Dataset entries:
____
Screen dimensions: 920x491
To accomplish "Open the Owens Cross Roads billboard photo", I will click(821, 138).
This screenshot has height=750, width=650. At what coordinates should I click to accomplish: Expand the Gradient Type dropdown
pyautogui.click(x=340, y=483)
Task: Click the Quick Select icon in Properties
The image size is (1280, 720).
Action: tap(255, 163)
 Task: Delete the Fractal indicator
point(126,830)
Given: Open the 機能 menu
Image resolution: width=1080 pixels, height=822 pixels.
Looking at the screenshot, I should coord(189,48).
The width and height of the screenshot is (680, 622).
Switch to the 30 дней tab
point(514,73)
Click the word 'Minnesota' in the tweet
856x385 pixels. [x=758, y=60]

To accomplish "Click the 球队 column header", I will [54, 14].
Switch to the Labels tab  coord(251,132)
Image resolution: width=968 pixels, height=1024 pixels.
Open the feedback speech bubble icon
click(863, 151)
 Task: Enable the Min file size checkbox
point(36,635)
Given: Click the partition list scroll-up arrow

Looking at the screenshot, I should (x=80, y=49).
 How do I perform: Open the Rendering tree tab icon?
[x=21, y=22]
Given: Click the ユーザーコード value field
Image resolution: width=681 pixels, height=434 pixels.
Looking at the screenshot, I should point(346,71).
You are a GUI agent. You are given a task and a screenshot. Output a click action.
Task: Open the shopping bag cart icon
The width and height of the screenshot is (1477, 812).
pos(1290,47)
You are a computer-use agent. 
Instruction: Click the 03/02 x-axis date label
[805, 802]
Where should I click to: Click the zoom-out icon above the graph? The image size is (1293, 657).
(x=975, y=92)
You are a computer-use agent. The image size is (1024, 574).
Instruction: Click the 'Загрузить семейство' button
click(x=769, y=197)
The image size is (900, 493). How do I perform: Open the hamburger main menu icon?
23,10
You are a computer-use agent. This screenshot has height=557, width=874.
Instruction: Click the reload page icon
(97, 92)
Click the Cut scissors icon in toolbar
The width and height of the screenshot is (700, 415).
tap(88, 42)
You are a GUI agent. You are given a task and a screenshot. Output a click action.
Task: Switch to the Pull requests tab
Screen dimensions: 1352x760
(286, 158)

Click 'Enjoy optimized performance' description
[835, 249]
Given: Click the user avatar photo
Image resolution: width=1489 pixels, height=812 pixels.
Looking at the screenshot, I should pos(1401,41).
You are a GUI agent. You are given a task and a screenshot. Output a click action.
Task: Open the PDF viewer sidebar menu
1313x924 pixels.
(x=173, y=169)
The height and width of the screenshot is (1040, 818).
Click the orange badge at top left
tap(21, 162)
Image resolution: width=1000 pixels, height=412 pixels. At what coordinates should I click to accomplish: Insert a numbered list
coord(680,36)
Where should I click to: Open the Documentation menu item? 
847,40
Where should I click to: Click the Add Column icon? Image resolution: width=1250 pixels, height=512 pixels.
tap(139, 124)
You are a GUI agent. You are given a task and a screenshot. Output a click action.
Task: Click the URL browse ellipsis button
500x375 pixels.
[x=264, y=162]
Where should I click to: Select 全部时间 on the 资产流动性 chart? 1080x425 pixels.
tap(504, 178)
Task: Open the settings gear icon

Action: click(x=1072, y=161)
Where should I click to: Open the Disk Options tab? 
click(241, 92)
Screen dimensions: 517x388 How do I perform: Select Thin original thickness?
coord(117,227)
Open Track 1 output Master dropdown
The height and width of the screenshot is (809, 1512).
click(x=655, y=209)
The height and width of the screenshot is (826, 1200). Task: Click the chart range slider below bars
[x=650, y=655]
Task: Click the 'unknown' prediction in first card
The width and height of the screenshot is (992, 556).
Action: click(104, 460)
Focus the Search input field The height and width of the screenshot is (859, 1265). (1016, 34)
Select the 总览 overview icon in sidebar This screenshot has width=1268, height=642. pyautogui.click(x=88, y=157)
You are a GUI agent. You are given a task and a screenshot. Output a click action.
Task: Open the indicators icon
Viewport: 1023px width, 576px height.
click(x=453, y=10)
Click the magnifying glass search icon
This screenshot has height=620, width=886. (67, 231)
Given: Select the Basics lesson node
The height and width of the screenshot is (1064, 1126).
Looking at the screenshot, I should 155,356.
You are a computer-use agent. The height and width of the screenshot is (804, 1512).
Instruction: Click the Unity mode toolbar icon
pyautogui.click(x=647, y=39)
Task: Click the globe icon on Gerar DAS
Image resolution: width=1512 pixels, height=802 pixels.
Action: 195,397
____
Activity -
Among the entries, how many lines include the word "sidebar"? Give only the number.

Result of the exercise -
2